Question from a kid: How fast can you pitch?
Storen: Usually, a good 97 (MPH).
Question from another kid: What’s you favorite pitch?
Storen: That’s a good one. (Dibble mumbles “strike”) Yeah, a strike is my favorite pitch. But I would say my favorite pitch is my slider. That’s my favorite one to throw. You are a little young to be throwing one--so go without one for a little bit.
Dibble: When you are looking at the catcher, what do you concentrate on--for these young guys? I know I used to always look at his shoulders and knees and throw to the whole box. Some guys are more on his glove and stuff like that. I found that at the lower level, it was better to pound the box.
Storen: I actually aim off the hitter. I do it all off feel. If you look at my head, which is probably not a good thing, I don’t look at the catcher until late. So, if I am struggling I have to tell myself, hey--look at the catcher. But the majority of the time, I throw to the hitter. I aim off the hitter.
Dibble: Off shoulders and hips, yeah, I did the same thing. I threw it right at them.
Storen: Yeah, but I don’t have that luxury. If I can’t handle it, they will come out and talk to you about it.
Question: You just said earlier, you like to come in to the 8th and 9th innings, where do you find that nerve, that I want to be there with the game on the line?
Storen: I kind of became a junky for it in college. I started doing it my freshman year--right off the bat. I got thrown into tough situations. Once I learned to deal with the nerves of it all--I still get nervous--but I get more excited about that stuff now. And I kind of like being that guy on the mound. Some say they don’t want to be that guy on the mound coming in to the game. But that’s just what I like to do.
Question: Have you been a pitcher all your life?
Storen: I started when I was eight years old. I started doing it in the front yard.

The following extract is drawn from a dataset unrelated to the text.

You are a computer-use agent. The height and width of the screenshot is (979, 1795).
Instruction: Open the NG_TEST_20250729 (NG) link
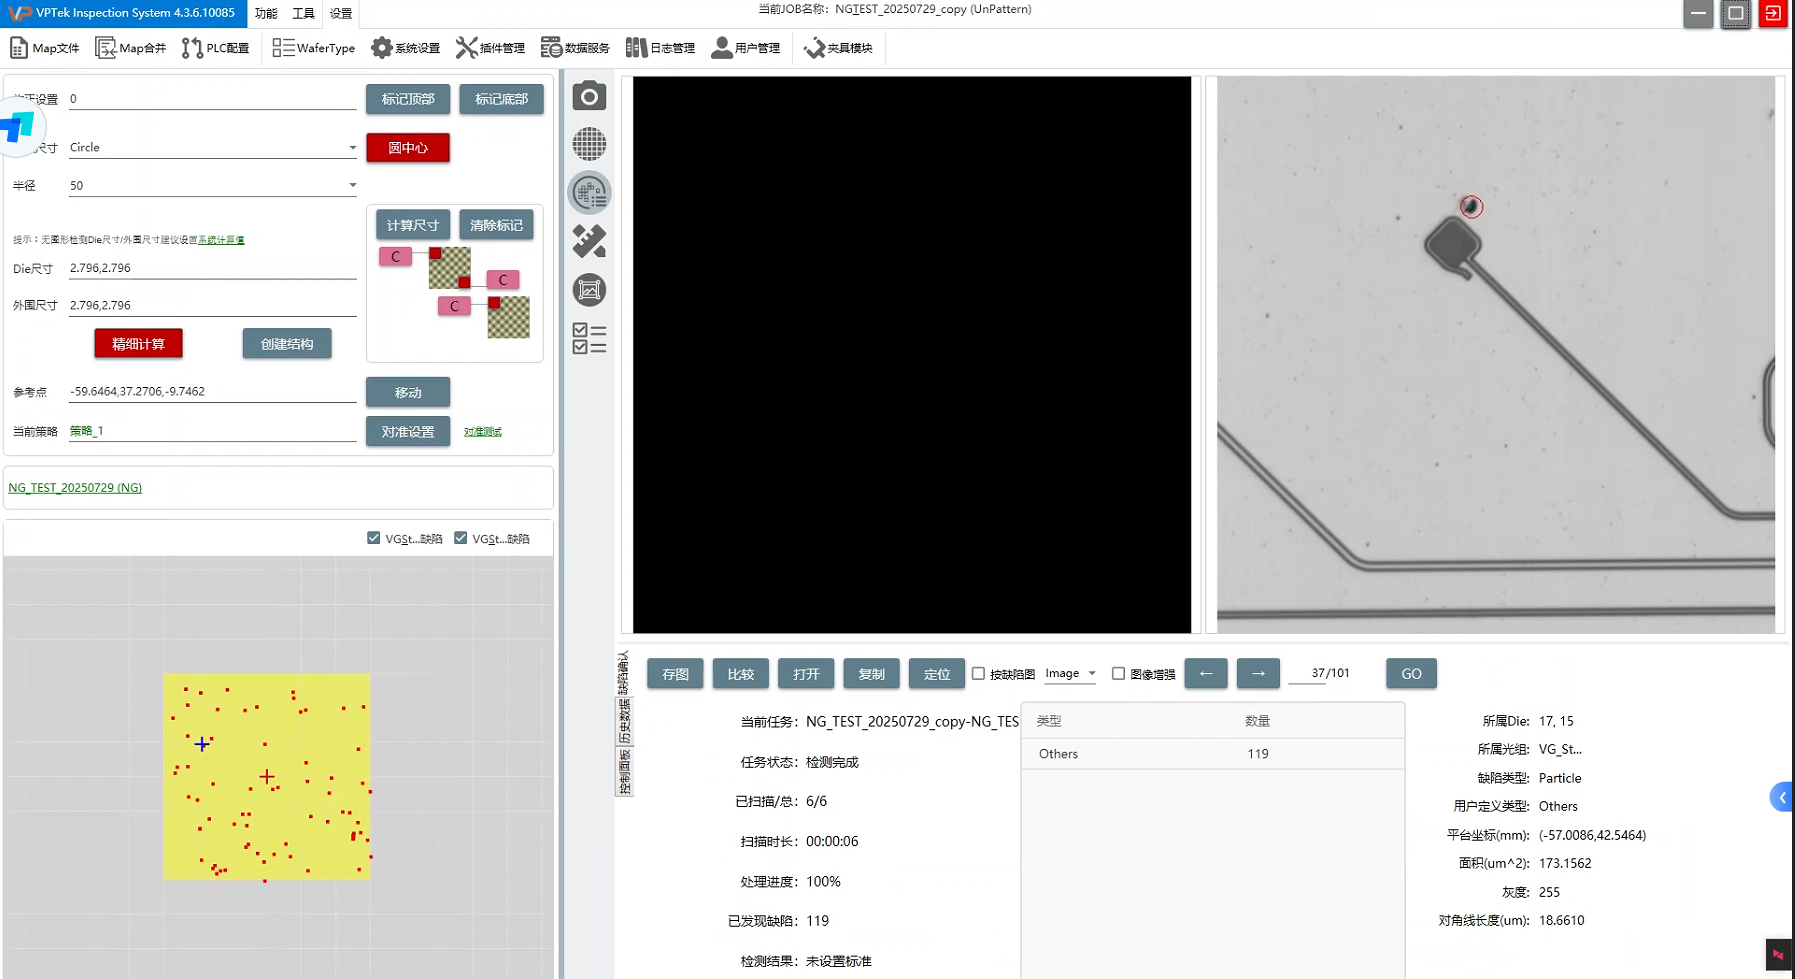(75, 488)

I watched Tim Wakefield throw and I thought it was cool he was throwing a knuckleball. So I started to try to do that. Then I told my dad I wanted to pitch. So immediately, he took me to a pitching coach because he didn’t want to mess me up. I didn’t even know until high school that I was really going to go anywhere pitching because I didn’t throw very hard. I kind of grew (up). At first, I thought I was going to be a hitter. I wanted to be a shortstop. Pitching just became my thing.
Dibble: Before we go, I wanted to ask about your dad making you switch hit?
Storen: My first tee-ball practice, I come back, I’m pretty fired up because I had to do more work than the rest of the kids. My dad, I don’t understand him. I had to hit from both sides of the plate on the tee--while everyone else just hit on one. He says: look, you will understand one day. One day you will understand. And that’s how it worked out. So that’s why in my first Major League At-Bat, I hit with the batboy’s helmet because I need full (ear) flaps. (and got a single)
Dibble: It took me four to five years to get my first hit in the big leagues. You step up your first time and single.
Storen: That was not something that crossed my mind. You go in and pitch, and oh yeah, you have to hit and get a base hit. I was just trying not to fall down, throw the bat in the stands. On an 0-1 fastball, I took a big hack on it--trying to hit it. Then I got a curve ball--just trying to make contact--and I got a hit. That’s still a lot of fun to think about. Still, one of my favorite moments.
Dibble: The first hit I ever gave up, I got Gary Templeton’s bat. The first home run I ever gave up, I got Tim Raines bat. Anything else you have collected so far?
Storen: I just keep all the balls. I give those to dad. The big thing for me is I want to keep the jerseys. I am a huge jersey person. I got to keep the throwbacks. The throwbacks from the other day (against Cleveland).
Dibble: I’ve got some cheap Nasty Boys clothing if you want it.
Storen: I would absolutely love to have some.
With that final answer, Inside Pitch Live at The PNC Diamond Club concluded on June 19th, 2010 before Our Washington Nationals took on The Chicago White Sox. The next Inside Pitch Live will take place on Saturday, July 3rd before Washington takes on The New York Mets. The Guest to be announced at a later date.